酔っ払っているのだろう、眼が若干据わっているのがやばさを際立たせている。
一発ぐらい殴られてもいいかな。
それで早く解放されるのならば、それでもいい。それほどまでに早く帰りたいという気持ちが先行していたのだ。
けれど、
『何してんだよ』
何処からともなく聞こえた声に優斗の胸倉を掴んでいた手がびくっと揺れたのが振動で伝わった。
『邪魔なんだよ、どけよ』
低い声が心地よい。
耳の痒い所をがりがりと刺激するような、腹の下辺りがぞわっと浮き上がるような、ちょっとセクシーなそれ。
そして、優斗以上に反応したのはやりらふぃーの男達。
ぱっと優斗から離れると、『な、なんだよ、調子乗るなよっ…!』と、言いつつもバタバタとそこから離れる三下の見本の様な後姿をぼんやりと見送った優斗は次いで声の下方へと視線を向けた。
『大丈夫か?』
『は、い、…何か、すみません…』
思いの外顔が上にある。顔を上へと上げると、こちらを見下ろす男がそこに居た。
シルバー混じりのベリーショートにくっきりとした二重が印象的な眼力ある双眸。
すっと通った鼻立ちに唇は厚めで正真正銘の男前の人種だ。
男らしい、そんな言葉がぴったりの身体付きはオーバーサイズの服の上からでもわかるくらいに逞しいのが見て感じ取れる。
(わ…めちゃカッコいい…)
中々自分の周りではお目に掛かれるタイプではない。
優斗自身も大学時代には身体は鍛えていた方だが、社会人になってからはそれも疎かになり、板チョコと呼び名もあった筈の割れていた腹筋は、最近では溶けてただのなだらかな一枚板。
だからこそ余計に男の現在進行形で鍛えているのであろう身体が眼に入ってしまうのかもしれない。

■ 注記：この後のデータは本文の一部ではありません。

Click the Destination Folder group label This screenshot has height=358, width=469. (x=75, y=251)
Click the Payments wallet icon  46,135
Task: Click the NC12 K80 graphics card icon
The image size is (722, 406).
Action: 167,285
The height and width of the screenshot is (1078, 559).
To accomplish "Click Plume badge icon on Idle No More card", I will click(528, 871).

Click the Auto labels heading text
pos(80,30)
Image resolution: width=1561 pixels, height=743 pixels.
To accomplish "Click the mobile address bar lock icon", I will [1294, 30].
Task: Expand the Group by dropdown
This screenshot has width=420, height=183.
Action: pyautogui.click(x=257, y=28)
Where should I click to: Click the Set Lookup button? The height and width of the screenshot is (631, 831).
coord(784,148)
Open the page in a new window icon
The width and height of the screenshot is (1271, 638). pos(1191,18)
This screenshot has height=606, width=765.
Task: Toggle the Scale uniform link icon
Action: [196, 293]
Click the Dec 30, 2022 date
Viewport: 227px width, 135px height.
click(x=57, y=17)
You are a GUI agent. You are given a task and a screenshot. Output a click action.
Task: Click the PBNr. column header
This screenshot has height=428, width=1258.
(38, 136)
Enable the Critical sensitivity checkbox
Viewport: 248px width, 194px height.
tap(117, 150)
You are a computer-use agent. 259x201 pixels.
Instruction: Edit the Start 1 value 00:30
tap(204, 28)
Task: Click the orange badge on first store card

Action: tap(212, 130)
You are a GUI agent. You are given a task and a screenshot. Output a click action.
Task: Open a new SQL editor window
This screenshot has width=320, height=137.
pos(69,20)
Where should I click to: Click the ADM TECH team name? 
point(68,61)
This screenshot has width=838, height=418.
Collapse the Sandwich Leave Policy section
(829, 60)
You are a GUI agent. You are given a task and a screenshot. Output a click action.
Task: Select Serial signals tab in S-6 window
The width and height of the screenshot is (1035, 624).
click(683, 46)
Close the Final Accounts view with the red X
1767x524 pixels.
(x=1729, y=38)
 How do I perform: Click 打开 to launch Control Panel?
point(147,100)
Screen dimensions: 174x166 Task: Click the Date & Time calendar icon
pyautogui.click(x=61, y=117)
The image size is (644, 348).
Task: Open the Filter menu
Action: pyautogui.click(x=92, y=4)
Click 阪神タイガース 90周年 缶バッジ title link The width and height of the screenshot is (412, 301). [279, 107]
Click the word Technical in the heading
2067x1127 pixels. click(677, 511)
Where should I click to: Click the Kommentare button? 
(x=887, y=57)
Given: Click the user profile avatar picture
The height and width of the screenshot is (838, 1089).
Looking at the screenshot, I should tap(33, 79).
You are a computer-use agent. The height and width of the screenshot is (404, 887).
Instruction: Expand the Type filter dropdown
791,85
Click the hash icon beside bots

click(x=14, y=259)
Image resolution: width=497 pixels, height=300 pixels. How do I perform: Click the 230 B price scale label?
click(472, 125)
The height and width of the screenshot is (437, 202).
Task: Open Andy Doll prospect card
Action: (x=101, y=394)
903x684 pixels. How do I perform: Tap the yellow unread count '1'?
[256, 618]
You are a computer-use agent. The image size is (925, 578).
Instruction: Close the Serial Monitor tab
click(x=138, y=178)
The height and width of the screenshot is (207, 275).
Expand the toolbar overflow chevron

先程まで半分閉じていた眼もくっきりと開き、羨望の眼差しを送ってしまうが、はっと我に返ると勢い良く頭を下げた。
『あ、あの、ありがとうございます、』
助けて貰っていたのに礼も言っていない。
今更だがそう口早に告げれば、頭上からは聞こえて来たのは笑う声だ。
『久しぶりだな、お前』
『え、』
―――久しぶり?
こんな人と知り合いだっただろうか。
どうしよう、話を合わせるべきか。
でも、と躊躇している間に、男はふふっと口角を上げた。
何処か、艶っぽいその笑い方。
既視感あるそれに、自然と傾く首に男がまた笑う。
『やーねぇ、忘れたの?アタシよ、ア•タ・シ♡』
パチンとウインクひとつ。
あ。
『な、』
和さ、ん?
しばし呆気に取られた風に口を開けたままの優斗に、和こと、安達はクスクスと笑ってみせるのだった。